### Dataset content
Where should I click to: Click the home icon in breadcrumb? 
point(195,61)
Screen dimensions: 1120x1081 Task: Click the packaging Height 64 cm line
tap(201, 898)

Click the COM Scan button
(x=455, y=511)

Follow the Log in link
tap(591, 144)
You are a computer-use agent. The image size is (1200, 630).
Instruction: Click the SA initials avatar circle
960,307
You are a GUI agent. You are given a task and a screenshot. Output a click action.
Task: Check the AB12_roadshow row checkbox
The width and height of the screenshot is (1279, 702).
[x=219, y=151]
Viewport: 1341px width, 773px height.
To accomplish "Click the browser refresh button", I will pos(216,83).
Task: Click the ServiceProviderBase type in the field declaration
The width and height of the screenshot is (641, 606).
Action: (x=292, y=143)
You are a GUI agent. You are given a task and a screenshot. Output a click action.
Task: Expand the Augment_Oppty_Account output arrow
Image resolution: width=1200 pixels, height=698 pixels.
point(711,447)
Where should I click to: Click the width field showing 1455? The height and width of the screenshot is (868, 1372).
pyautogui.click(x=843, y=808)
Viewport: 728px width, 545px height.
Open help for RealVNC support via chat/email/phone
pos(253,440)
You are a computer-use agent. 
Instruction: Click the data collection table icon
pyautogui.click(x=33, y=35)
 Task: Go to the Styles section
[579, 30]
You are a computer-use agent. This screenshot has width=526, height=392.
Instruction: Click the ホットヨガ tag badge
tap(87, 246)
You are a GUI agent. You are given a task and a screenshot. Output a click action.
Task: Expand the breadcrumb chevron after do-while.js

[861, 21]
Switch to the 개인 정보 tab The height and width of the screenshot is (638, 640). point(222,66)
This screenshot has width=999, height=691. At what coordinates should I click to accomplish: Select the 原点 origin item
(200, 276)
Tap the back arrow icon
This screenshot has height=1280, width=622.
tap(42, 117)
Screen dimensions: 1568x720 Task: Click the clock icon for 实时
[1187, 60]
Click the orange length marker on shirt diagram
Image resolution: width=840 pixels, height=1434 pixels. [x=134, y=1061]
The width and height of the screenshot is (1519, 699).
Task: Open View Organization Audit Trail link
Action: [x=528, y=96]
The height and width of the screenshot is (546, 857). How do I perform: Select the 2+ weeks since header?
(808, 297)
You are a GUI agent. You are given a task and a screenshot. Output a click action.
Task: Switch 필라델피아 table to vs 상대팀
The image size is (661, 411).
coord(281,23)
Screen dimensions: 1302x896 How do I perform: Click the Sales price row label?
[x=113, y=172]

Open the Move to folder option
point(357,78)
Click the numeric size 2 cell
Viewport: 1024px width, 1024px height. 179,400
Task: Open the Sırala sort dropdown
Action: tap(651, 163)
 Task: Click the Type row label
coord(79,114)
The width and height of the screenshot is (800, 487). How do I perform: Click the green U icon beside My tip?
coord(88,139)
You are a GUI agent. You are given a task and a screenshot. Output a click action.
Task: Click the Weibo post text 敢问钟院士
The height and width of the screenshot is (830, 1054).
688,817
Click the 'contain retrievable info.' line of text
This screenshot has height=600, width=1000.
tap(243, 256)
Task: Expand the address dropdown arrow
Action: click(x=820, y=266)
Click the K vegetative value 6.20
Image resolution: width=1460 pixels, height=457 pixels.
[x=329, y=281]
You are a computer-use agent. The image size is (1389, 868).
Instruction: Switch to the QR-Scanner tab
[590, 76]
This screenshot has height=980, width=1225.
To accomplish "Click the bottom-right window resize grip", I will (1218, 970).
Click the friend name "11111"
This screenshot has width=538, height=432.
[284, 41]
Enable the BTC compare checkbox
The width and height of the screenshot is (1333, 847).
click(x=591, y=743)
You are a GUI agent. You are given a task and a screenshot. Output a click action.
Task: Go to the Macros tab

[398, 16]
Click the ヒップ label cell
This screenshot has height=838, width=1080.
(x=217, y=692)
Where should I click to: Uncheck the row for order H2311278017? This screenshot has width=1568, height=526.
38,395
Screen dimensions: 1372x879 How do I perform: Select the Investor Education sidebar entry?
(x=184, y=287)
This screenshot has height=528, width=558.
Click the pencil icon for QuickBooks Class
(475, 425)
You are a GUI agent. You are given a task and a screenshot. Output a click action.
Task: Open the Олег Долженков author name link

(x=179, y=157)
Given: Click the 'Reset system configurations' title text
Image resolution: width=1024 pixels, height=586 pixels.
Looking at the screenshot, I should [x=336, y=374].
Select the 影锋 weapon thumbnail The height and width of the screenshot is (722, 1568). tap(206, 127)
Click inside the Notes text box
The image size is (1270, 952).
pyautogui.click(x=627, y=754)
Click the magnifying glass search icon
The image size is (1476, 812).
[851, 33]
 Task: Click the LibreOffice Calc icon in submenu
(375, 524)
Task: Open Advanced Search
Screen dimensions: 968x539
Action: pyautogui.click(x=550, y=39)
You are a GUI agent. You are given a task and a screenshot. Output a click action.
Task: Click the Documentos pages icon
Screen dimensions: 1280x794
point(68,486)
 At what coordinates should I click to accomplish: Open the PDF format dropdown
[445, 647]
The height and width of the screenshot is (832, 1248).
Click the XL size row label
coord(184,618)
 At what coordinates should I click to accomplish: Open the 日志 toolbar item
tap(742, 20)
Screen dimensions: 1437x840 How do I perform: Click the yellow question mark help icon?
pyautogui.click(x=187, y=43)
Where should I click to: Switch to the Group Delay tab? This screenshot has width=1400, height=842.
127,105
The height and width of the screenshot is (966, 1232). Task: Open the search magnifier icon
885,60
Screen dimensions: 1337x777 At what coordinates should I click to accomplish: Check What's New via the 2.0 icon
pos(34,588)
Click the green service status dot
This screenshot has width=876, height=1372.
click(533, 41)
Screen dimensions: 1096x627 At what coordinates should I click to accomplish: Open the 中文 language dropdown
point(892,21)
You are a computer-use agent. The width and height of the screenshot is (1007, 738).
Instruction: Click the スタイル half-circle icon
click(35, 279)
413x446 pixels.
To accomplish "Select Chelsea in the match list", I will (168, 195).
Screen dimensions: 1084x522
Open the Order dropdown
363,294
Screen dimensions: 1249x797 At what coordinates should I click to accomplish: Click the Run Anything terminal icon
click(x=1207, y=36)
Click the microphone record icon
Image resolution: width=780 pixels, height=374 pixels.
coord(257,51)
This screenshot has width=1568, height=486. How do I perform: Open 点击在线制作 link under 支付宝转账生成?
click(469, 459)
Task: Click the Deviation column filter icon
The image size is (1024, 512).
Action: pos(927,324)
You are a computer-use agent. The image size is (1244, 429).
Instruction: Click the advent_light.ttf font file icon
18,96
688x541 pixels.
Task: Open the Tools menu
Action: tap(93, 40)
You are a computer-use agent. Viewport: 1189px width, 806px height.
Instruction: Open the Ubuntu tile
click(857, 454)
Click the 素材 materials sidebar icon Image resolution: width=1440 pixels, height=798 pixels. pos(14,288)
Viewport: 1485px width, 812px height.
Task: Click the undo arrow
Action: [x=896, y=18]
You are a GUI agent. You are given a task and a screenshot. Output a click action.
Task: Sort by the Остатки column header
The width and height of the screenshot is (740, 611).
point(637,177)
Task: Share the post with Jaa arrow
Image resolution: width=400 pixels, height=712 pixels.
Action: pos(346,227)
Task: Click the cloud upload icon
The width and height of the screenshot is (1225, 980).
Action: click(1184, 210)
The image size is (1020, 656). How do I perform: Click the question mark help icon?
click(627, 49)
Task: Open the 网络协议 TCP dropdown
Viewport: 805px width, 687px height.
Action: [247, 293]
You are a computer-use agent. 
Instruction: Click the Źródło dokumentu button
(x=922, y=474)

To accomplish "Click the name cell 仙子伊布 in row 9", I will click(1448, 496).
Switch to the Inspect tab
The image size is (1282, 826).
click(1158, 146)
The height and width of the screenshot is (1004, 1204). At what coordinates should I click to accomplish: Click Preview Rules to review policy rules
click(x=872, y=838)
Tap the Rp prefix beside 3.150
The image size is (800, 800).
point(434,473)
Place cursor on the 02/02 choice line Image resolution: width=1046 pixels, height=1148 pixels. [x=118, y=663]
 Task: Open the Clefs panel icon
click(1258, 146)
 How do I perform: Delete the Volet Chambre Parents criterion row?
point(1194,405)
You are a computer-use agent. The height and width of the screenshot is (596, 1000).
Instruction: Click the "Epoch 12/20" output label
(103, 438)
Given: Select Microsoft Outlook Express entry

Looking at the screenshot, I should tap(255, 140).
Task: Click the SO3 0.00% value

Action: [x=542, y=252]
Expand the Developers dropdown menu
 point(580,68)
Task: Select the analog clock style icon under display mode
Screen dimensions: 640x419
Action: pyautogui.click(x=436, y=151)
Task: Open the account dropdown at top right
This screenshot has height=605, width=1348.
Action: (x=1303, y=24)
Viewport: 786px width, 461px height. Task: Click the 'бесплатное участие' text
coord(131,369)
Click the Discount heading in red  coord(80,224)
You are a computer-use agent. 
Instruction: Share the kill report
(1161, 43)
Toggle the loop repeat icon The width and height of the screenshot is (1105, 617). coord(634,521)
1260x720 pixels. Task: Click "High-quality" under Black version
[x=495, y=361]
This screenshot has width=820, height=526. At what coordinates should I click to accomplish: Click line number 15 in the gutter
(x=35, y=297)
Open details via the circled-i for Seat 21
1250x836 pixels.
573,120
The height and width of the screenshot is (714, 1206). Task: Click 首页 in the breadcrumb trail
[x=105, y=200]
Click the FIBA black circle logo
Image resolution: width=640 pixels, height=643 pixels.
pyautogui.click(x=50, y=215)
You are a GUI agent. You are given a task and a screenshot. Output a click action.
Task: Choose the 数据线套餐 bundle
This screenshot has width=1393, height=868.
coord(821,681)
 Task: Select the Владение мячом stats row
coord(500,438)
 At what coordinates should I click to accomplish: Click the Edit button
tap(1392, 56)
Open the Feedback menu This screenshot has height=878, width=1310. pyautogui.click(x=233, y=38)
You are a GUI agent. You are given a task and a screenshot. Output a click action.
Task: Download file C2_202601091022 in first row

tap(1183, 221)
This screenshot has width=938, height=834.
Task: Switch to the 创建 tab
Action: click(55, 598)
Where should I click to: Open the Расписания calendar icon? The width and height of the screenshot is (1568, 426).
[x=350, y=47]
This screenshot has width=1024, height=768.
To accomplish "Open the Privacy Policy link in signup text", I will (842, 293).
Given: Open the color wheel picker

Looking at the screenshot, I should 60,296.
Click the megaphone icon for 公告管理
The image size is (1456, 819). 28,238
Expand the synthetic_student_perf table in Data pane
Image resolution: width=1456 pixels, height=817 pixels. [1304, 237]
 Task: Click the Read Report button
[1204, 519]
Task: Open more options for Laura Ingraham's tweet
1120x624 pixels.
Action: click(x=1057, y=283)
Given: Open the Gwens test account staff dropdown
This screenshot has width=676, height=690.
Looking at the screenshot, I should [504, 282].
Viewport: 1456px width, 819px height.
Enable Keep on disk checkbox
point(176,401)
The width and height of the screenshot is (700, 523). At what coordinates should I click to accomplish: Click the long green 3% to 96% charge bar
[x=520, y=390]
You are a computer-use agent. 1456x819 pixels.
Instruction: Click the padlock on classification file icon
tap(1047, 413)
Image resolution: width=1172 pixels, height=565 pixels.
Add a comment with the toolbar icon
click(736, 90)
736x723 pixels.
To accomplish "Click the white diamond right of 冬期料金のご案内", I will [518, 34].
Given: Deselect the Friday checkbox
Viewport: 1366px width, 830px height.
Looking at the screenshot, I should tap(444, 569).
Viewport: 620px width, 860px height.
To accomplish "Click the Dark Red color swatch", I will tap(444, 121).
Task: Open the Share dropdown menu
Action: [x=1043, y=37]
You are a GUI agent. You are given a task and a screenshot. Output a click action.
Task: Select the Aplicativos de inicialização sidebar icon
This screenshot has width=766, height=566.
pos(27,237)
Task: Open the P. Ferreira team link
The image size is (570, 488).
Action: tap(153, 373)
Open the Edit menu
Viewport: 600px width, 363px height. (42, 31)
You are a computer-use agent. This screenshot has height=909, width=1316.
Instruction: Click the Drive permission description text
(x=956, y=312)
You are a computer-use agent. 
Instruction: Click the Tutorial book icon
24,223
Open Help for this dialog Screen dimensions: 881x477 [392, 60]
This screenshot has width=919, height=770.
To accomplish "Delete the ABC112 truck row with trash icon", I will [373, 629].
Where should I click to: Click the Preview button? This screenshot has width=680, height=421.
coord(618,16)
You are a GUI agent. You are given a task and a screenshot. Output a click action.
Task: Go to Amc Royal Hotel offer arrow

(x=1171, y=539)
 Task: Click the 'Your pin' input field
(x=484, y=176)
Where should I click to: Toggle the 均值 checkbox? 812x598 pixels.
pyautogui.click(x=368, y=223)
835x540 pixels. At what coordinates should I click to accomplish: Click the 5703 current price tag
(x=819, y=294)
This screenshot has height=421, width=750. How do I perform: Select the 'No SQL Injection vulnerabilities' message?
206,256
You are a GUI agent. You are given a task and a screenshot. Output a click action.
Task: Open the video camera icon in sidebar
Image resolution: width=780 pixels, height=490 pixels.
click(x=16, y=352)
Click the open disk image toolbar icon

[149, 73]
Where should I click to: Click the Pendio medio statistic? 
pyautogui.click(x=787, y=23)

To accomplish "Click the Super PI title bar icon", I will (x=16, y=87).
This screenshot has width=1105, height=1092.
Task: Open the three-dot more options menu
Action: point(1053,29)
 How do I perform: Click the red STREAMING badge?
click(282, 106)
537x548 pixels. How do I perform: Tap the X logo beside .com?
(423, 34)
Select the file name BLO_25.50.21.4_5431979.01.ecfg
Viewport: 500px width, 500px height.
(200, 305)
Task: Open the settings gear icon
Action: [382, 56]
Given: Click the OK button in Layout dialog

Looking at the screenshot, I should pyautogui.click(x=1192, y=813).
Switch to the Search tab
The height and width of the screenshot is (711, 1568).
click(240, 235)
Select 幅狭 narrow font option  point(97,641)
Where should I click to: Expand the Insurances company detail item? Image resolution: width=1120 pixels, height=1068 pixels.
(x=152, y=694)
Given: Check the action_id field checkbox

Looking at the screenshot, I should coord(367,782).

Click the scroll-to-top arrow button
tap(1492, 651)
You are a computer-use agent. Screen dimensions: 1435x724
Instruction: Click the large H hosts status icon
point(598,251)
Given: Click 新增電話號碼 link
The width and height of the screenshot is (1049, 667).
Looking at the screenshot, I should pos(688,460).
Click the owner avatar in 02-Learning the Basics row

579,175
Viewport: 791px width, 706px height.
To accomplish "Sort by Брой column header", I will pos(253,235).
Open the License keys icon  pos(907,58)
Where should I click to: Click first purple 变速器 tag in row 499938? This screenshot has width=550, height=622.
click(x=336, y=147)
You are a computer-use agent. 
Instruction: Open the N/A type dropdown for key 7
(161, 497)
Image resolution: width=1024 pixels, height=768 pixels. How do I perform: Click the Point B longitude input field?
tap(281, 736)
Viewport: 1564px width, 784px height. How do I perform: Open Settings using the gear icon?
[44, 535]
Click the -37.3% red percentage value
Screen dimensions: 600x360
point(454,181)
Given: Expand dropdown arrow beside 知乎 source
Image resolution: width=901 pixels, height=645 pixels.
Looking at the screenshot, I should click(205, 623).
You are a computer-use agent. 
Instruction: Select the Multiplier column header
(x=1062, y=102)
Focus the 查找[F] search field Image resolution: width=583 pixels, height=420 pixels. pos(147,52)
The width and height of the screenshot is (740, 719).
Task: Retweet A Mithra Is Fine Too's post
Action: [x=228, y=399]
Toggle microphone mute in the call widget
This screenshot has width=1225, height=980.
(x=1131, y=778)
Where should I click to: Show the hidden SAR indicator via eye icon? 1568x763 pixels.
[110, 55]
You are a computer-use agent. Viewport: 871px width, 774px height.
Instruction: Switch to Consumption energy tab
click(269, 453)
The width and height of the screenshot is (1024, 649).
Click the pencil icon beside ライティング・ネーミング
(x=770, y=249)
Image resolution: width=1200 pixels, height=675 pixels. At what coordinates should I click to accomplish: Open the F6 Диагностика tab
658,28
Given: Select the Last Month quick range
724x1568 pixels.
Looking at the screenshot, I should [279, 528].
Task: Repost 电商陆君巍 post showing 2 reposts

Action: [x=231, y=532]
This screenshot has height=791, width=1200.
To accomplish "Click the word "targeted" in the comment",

### Exercise details
Only the lines above from the line containing "1250x836 pixels." through the line containing "Given: Deselect the Friday checkbox" should be retyped, exactly and with both ends included.

### Response to this task
1250x836 pixels.
573,120
The height and width of the screenshot is (714, 1206). Task: Click 首页 in the breadcrumb trail
[x=105, y=200]
Click the FIBA black circle logo
Image resolution: width=640 pixels, height=643 pixels.
pyautogui.click(x=50, y=215)
You are a GUI agent. You are given a task and a screenshot. Output a click action.
Task: Choose the 数据线套餐 bundle
This screenshot has width=1393, height=868.
coord(821,681)
 Task: Select the Владение мячом stats row
coord(500,438)
 At what coordinates should I click to accomplish: Click the Edit button
tap(1392, 56)
Open the Feedback menu This screenshot has height=878, width=1310. pyautogui.click(x=233, y=38)
You are a GUI agent. You are given a task and a screenshot. Output a click action.
Task: Download file C2_202601091022 in first row

tap(1183, 221)
This screenshot has width=938, height=834.
Task: Switch to the 创建 tab
Action: click(55, 598)
Where should I click to: Open the Расписания calendar icon? The width and height of the screenshot is (1568, 426).
[x=350, y=47]
This screenshot has width=1024, height=768.
To accomplish "Open the Privacy Policy link in signup text", I will (842, 293).
Given: Open the color wheel picker

Looking at the screenshot, I should 60,296.
Click the megaphone icon for 公告管理
The image size is (1456, 819). 28,238
Expand the synthetic_student_perf table in Data pane
Image resolution: width=1456 pixels, height=817 pixels. [1304, 237]
 Task: Click the Read Report button
[1204, 519]
Task: Open more options for Laura Ingraham's tweet
1120x624 pixels.
Action: click(x=1057, y=283)
Given: Open the Gwens test account staff dropdown
This screenshot has width=676, height=690.
Looking at the screenshot, I should [504, 282].
Viewport: 1456px width, 819px height.
Enable Keep on disk checkbox
point(176,401)
The width and height of the screenshot is (700, 523). At what coordinates should I click to accomplish: Click the long green 3% to 96% charge bar
[x=520, y=390]
You are a computer-use agent. 1456x819 pixels.
Instruction: Click the padlock on classification file icon
tap(1047, 413)
Image resolution: width=1172 pixels, height=565 pixels.
Add a comment with the toolbar icon
click(736, 90)
736x723 pixels.
To accomplish "Click the white diamond right of 冬期料金のご案内", I will [518, 34].
Given: Deselect the Friday checkbox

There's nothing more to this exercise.